Toffoli alegou justamente que o Congresso já está examinando o assunto e que uma solução legislativa, via PEC, seria mais consistente e eficaz, suprimindo as dúvidas que restariam com a aprovação do voto do ministro Roberto Barroso, pelo qual parlamentares só manteriam o foro especial para crimes cometidos no exercício do mandato e relacionados diretamente ao cargo ocupado.  Algumas obscuridades de fato restariam, podendo provocar uma enxurrada de recursos. Mas poderia o Supremo, não fosse o pedido de vistas de Toffoli, ter concluído a decisão, pois a maioria de votos já fora alcançada. A mudança poderia começar a ser aplicada, com a transferência de ações para outras instâncias e o desafogo da corte, até que o Congresso concluísse a aprovação da PEC, que responderia a todas as dúvidas e indagações suscitadas pelo parecer Barroso. Entre elas: a restrição seria estendida também ao Poder Executivo e ao Judiciário?
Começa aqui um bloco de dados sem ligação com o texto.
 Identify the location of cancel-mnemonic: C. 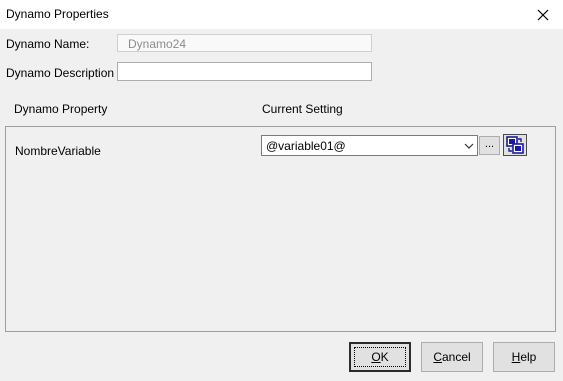
(438, 357).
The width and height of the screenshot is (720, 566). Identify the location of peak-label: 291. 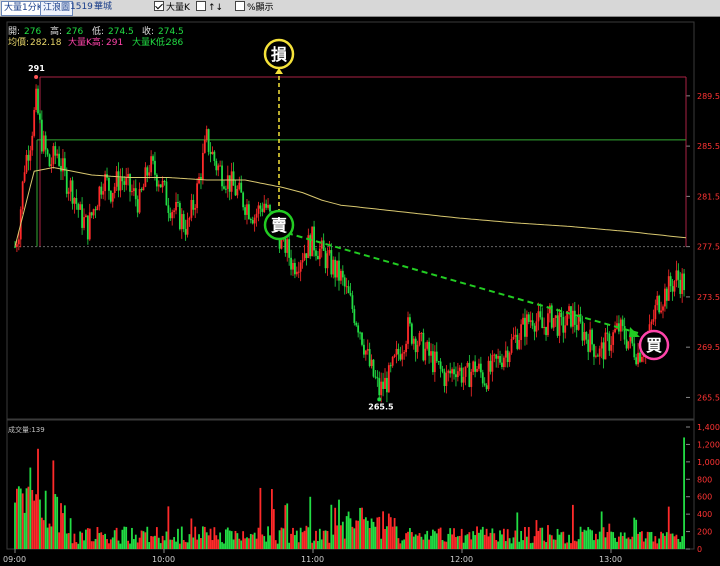
(36, 68).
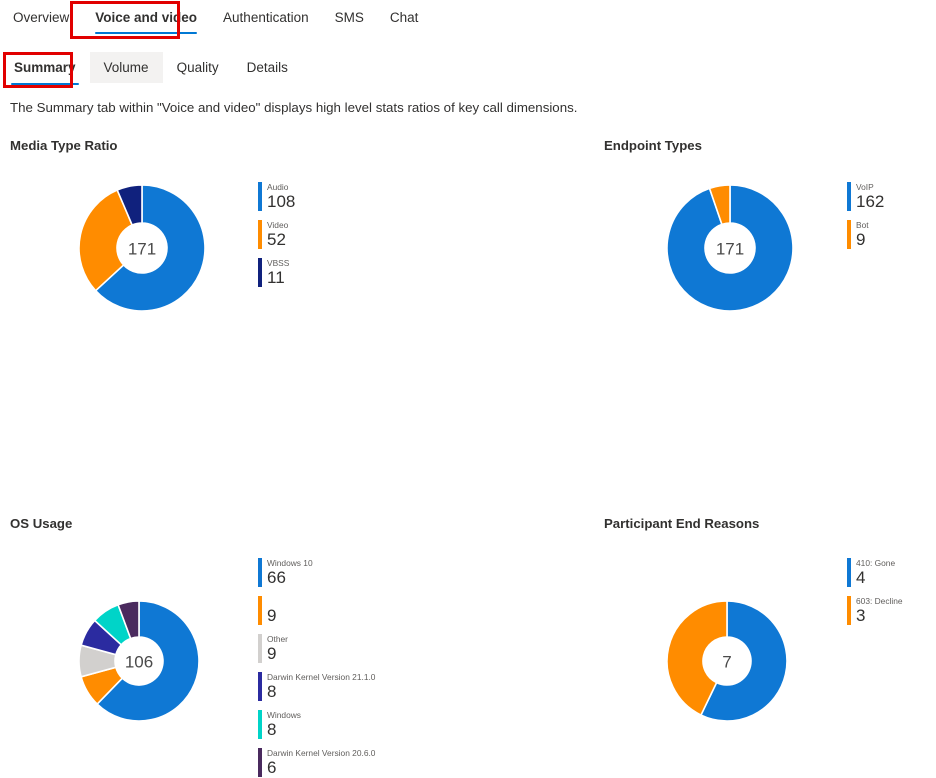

E se o crime tivesse ocorrido antes do mandato mas quando a pessoa ocupava outro cargo público? Seriam pendências mas o saneamente teria começado, e o Congresso que corresse para oferecer ao país uma solução mais completa e definitiva.

A imediata aplicação da súmula, entretanto, teria vários inconvenientes para o bloco golpista no poder. Primeiro, porque muitos parlamentares governistas teriam suas ações imediatamente “descidas” para Sergio Moro ou para outras varas inferiores. Por ora, eles ganham tempo, e muitos nem mandato têm mais, mas seus processos continuam no STF porque têm parlamentares como co-reus. Caso a decisão fosse estendida ao Executivo, os ministros Moreira Franco e Eliseu Padilha, por exemplo, passariam a responder na primeira instância, e não no STF, por acusações de crimes que teriam cometido quando não ocupavam mandato algum. O adiamento era conveniente por tudo isso mas, principalmente, porque o bote do foro especial para ex-presidentes terá que dado na hora certa, através da aprovação da emenda constitucional pelo Congresso, sem colidir com decisão anterior do STF. Ainda não chegou a hora. O ideal é deixar a PEC tramitar normalmente para, só no plenário, ser apresentada e aprovada a emenda aditiva que garantiria conforto a Temer depois que ele deixar o cargo. E até lá, o benefício vai favorecendo outros acusados com mandato, como aqueles que figuraram nas listas de Janot e cujos processos, até agora, não avançaram nada na corte congestionada pelo foro especial tão amplo que, graças a Toffoli, desta vez ainda não foi restringido.